Alphabet, Inc. GOOGL GOOG last week flagged higher capex spending as it battles to gain supremacy in the artificial intelligence arena, and nervy investors sold off the stock on worries concerning a potential margin contraction. A tech venture capitalist said on Monday that Apple Inc. AAPL could be fairly insulated because of the strategy it has chosen.
What Happened: Alphabet, Amazon, Inc. AMZN, Microsoft Corp. MSFT and Meta Platforms, Inc. META are on track to increase capex by about 43% this year, said Deepwater Asset Management’s Gene Munster in a post on X, formerly Twitter.
Apple is a standout among the mega-cap techs, he suggested. “In what seems like it's operating in an alternate universe, $AAPL's CapEx is expected to be down 9% this year as the company monetizes its distribution in exchange for OpenAI's models and infrastructure,” he said.
“This is one of the reasons why Apple should see record margins sometime in the middle of next year.” In the March quarter, the company reported gross margin of 46.6%.
See Also: Best Artificial Intelligence Stocks
Why It’s Important: Apple lagged behind its mega-cap tech peers in embracing AI. On Monday, Cupertino released a new software called Apple Intelligence in the developer beta of iOS 18.1 and the suite of AI features made available will help improve Siri, automatically generate emails and images and sort notifications.
The software is expected to be released to the public later this year but it may not be part of the iPhone 16 that will be launched this fall and will be powered by the iOS 18.

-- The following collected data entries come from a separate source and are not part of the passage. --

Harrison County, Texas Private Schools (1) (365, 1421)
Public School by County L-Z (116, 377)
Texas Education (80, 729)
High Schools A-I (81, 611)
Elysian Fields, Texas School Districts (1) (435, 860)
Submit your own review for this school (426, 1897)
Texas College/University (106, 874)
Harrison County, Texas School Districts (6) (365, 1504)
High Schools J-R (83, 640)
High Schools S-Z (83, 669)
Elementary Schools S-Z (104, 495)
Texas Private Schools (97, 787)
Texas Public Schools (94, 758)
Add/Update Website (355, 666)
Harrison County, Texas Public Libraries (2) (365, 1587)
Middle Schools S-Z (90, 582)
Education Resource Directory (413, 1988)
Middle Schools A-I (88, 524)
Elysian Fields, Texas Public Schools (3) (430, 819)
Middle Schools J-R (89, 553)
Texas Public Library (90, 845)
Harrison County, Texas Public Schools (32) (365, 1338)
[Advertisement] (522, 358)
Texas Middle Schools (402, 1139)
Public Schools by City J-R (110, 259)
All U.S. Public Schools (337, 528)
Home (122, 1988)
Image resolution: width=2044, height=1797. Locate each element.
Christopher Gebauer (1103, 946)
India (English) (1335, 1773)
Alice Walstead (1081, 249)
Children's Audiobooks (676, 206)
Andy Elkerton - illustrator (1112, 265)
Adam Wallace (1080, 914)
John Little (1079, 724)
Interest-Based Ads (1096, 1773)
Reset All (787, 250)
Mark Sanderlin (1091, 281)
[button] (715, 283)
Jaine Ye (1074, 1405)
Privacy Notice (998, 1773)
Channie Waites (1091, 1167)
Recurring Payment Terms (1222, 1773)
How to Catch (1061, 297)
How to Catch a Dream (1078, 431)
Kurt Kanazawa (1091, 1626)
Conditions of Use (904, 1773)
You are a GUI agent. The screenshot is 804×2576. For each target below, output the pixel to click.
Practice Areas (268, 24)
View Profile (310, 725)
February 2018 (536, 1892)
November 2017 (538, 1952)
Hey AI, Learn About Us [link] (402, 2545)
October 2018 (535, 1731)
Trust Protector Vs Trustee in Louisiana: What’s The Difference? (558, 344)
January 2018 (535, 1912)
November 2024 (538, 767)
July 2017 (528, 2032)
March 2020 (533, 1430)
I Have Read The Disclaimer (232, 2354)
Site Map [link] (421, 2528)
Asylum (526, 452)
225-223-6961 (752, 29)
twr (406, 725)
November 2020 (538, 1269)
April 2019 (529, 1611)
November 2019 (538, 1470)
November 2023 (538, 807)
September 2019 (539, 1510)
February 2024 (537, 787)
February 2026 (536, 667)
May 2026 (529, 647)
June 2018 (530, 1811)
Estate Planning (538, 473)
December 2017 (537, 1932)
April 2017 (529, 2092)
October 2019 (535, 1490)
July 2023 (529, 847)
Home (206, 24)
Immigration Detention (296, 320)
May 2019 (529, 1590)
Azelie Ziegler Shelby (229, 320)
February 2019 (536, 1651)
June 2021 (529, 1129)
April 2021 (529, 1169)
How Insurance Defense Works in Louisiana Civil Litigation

As Munster said, Apple announced in mid-June that it has forged a partnership with Sam Altman-led OpenAI to integrate ChatGPT into the iPhone, iPad and Mac. The arrangement reportedly does not require Apple to pay for the OpenAI association, with the latter making money through distribution.
Apple ended Monday’s session up 0.13% at $218.24, according to Benzinga Pro data.